Dataset excerpts:
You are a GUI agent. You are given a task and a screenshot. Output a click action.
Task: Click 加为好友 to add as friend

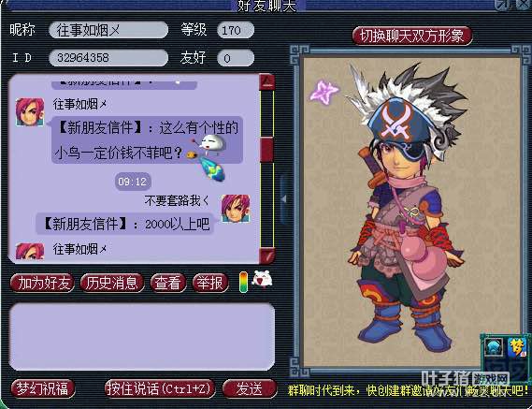pos(43,283)
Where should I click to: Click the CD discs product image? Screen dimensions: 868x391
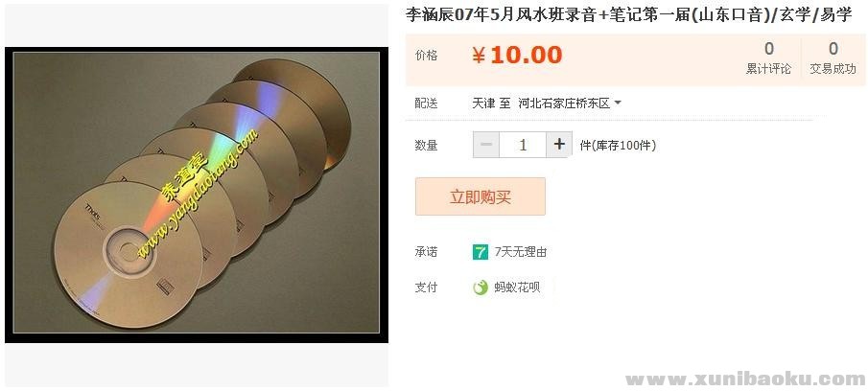click(197, 195)

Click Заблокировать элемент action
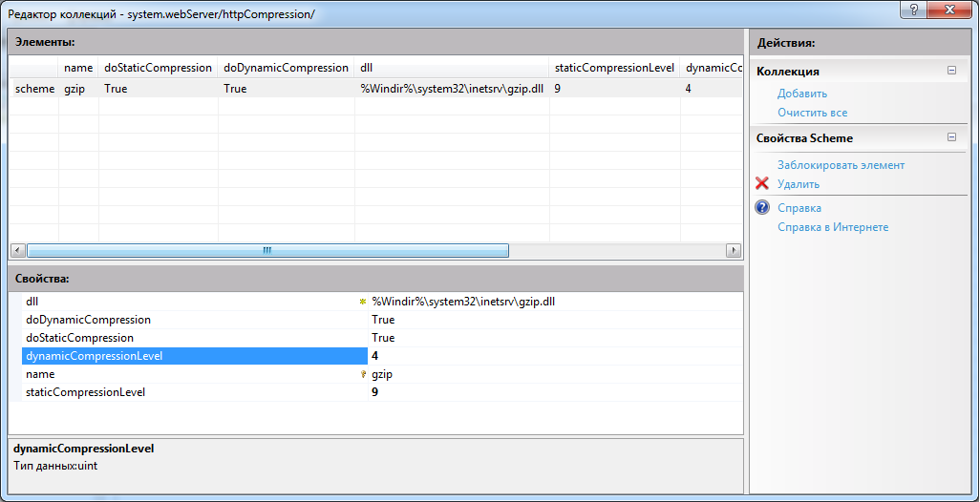(841, 165)
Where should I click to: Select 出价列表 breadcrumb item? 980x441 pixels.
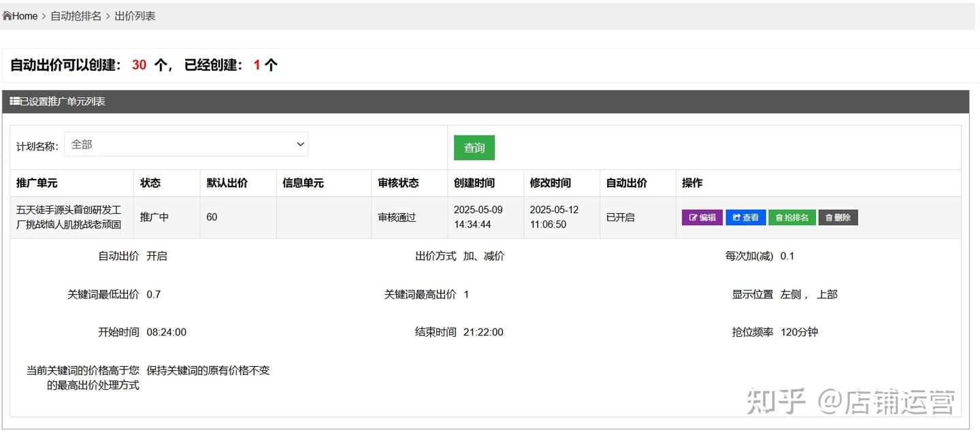coord(135,16)

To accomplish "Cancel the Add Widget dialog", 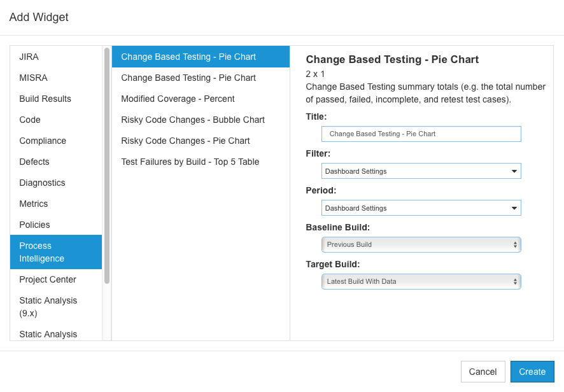I will pos(483,372).
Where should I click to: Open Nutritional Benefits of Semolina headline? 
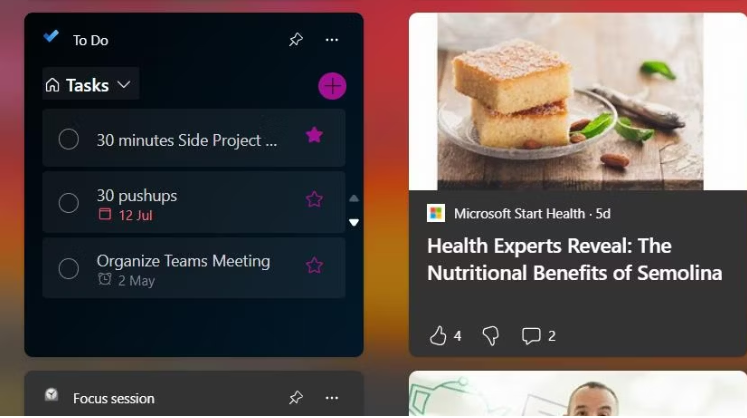point(575,260)
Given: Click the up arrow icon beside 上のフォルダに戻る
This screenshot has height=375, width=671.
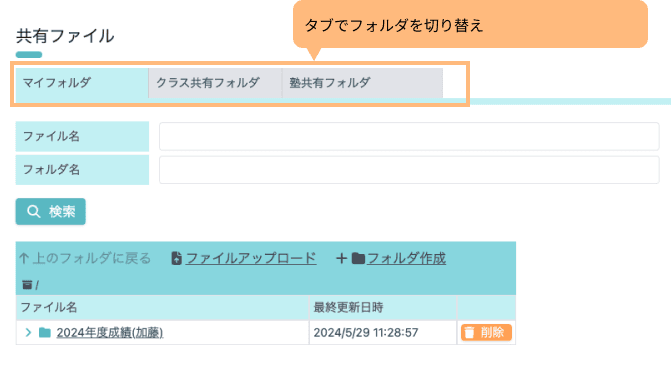Looking at the screenshot, I should pos(24,258).
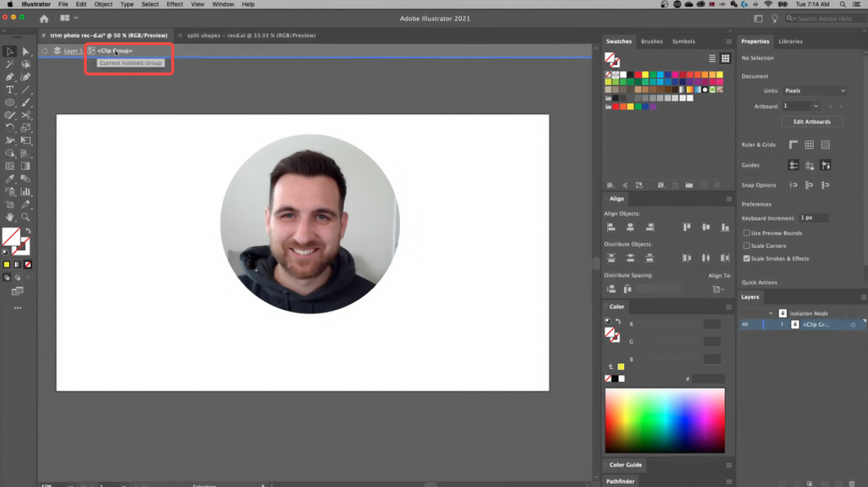This screenshot has height=487, width=868.
Task: Select the Paintbrush tool
Action: pos(25,102)
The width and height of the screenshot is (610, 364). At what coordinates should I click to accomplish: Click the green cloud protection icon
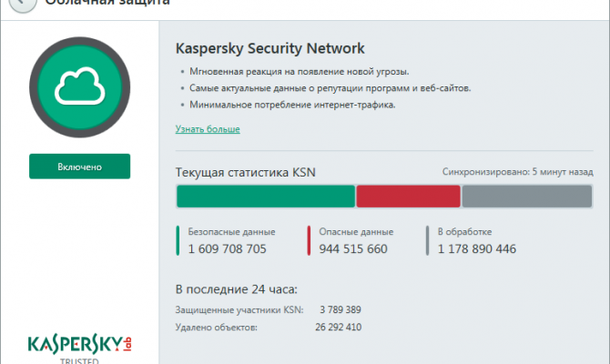click(x=79, y=86)
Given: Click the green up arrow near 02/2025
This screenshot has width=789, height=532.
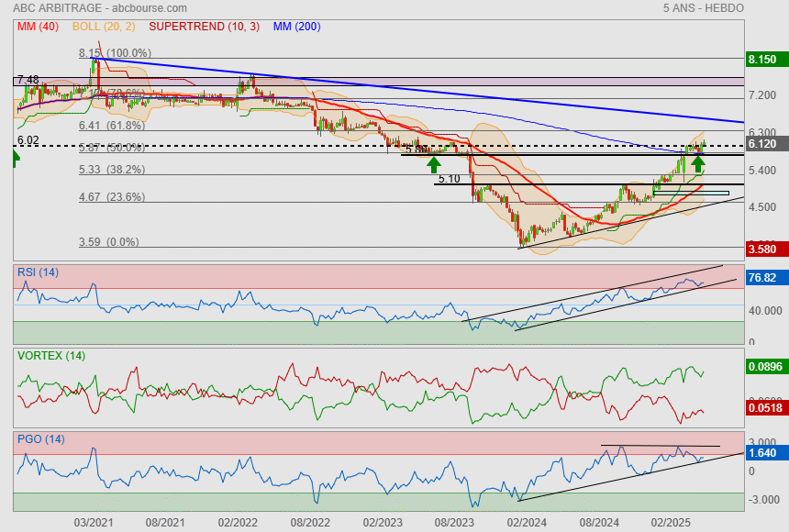Looking at the screenshot, I should [x=698, y=163].
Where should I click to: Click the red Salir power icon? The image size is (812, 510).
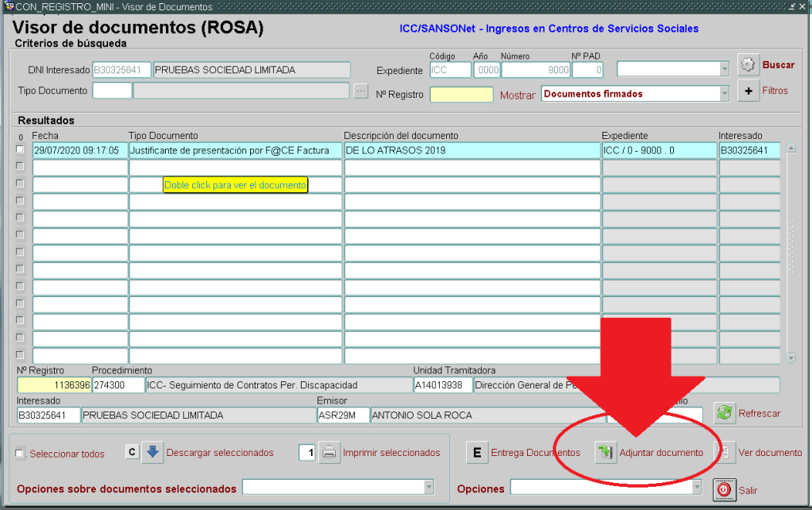[723, 490]
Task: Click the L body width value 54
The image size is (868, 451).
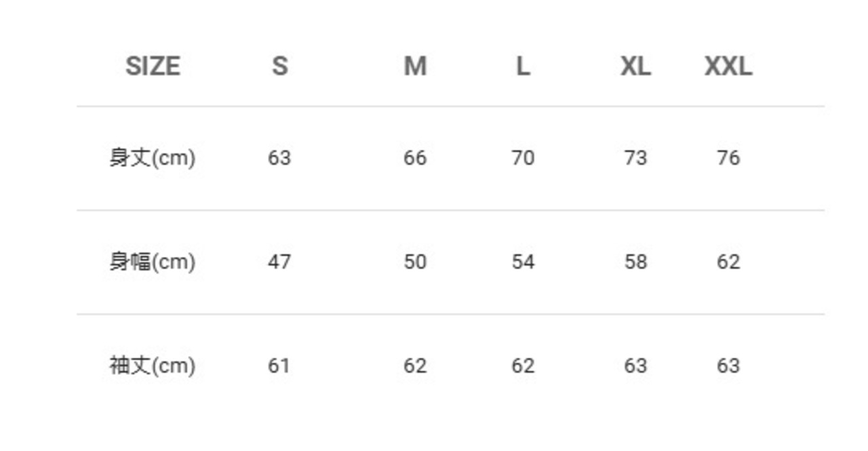Action: (523, 262)
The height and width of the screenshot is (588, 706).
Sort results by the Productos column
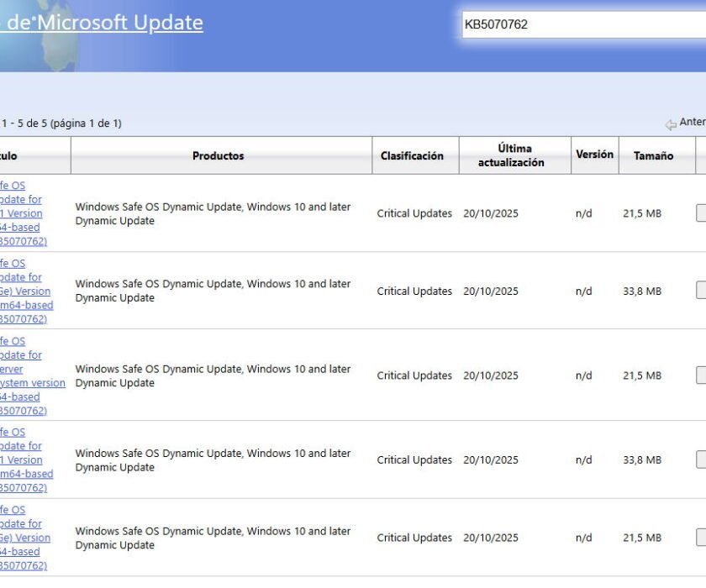[x=219, y=155]
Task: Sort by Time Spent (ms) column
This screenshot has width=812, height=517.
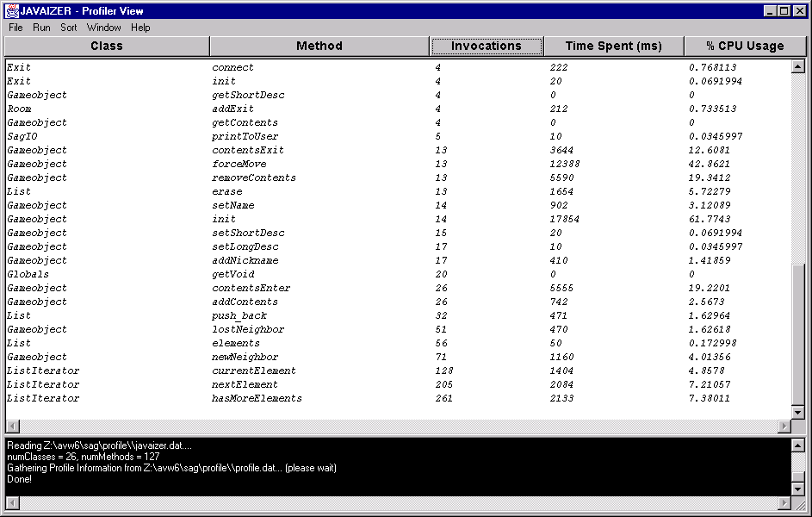Action: tap(613, 47)

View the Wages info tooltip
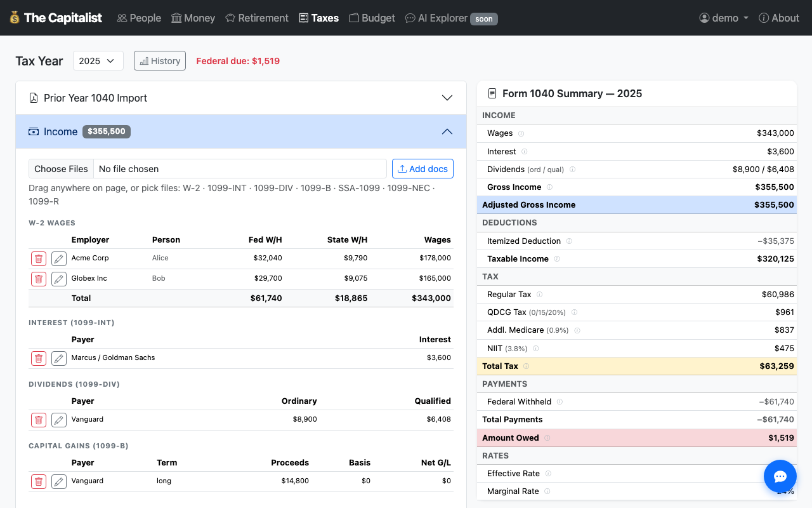[x=521, y=133]
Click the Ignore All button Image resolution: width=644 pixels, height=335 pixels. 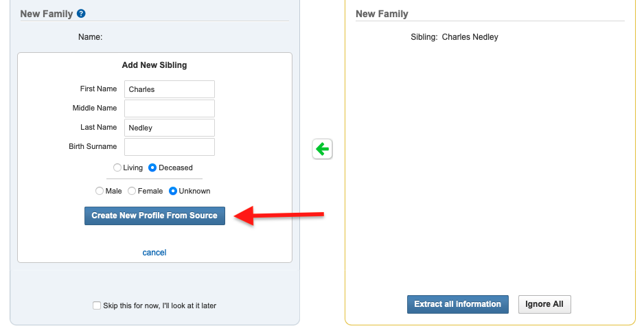[x=544, y=304]
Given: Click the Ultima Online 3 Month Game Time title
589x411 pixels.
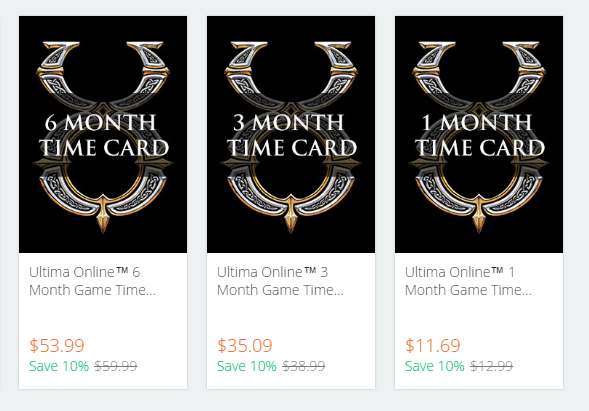Looking at the screenshot, I should pyautogui.click(x=280, y=281).
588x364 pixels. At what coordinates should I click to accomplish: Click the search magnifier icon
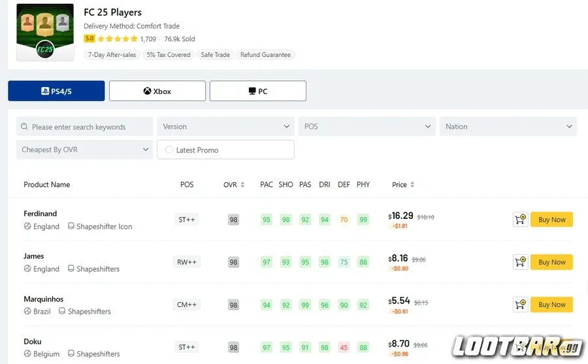coord(25,127)
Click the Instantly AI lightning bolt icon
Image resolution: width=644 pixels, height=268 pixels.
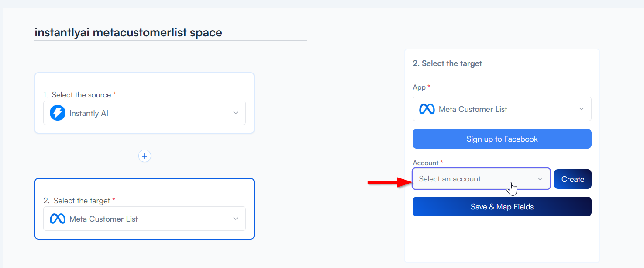58,113
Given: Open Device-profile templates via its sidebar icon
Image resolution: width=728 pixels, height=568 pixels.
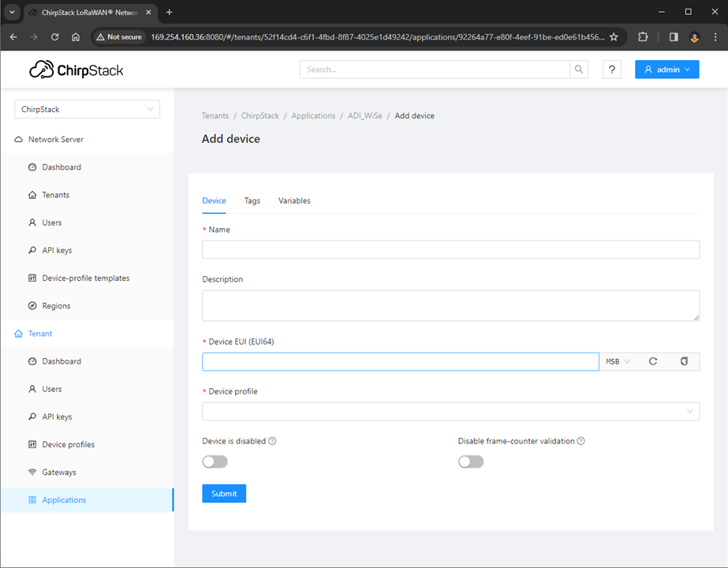Looking at the screenshot, I should [x=32, y=278].
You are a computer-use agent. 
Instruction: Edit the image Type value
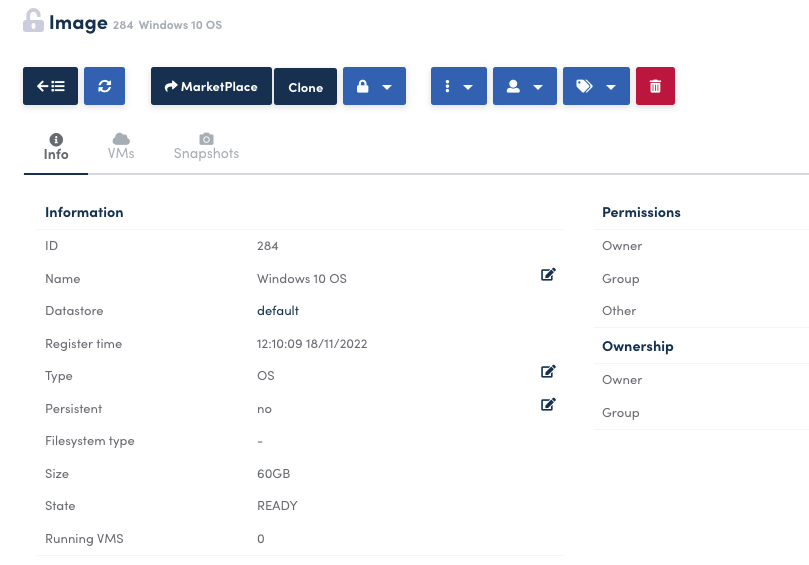point(548,372)
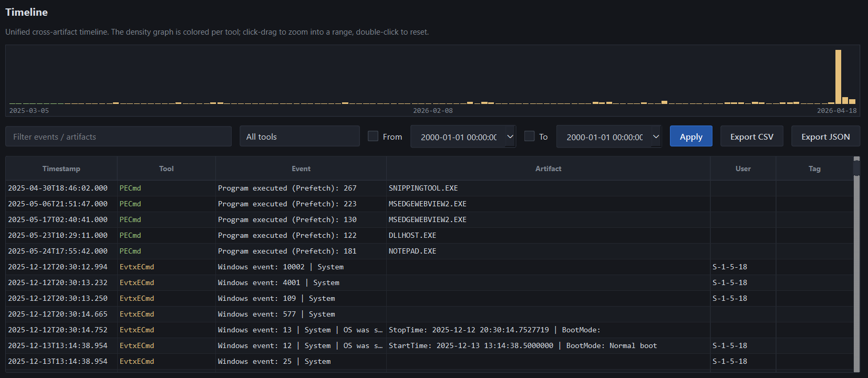Click the From date text field
The width and height of the screenshot is (868, 378).
458,137
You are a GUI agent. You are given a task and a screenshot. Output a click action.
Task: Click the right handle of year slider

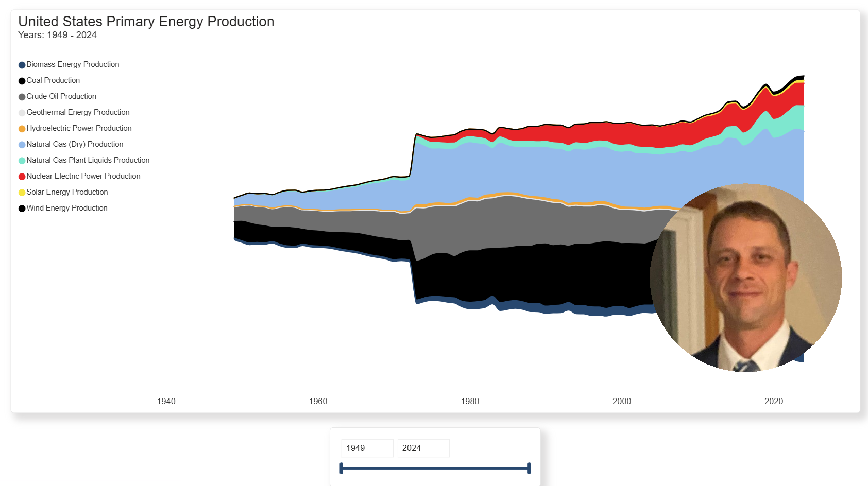coord(529,468)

▶ **Task brief**
Where a line above holds the word "arrow", copy it.

▶ **Output for this task**
Given: Click the up arrow icon beside 上のフォルダに戻る
Given: Click the green up arrow near 02/2025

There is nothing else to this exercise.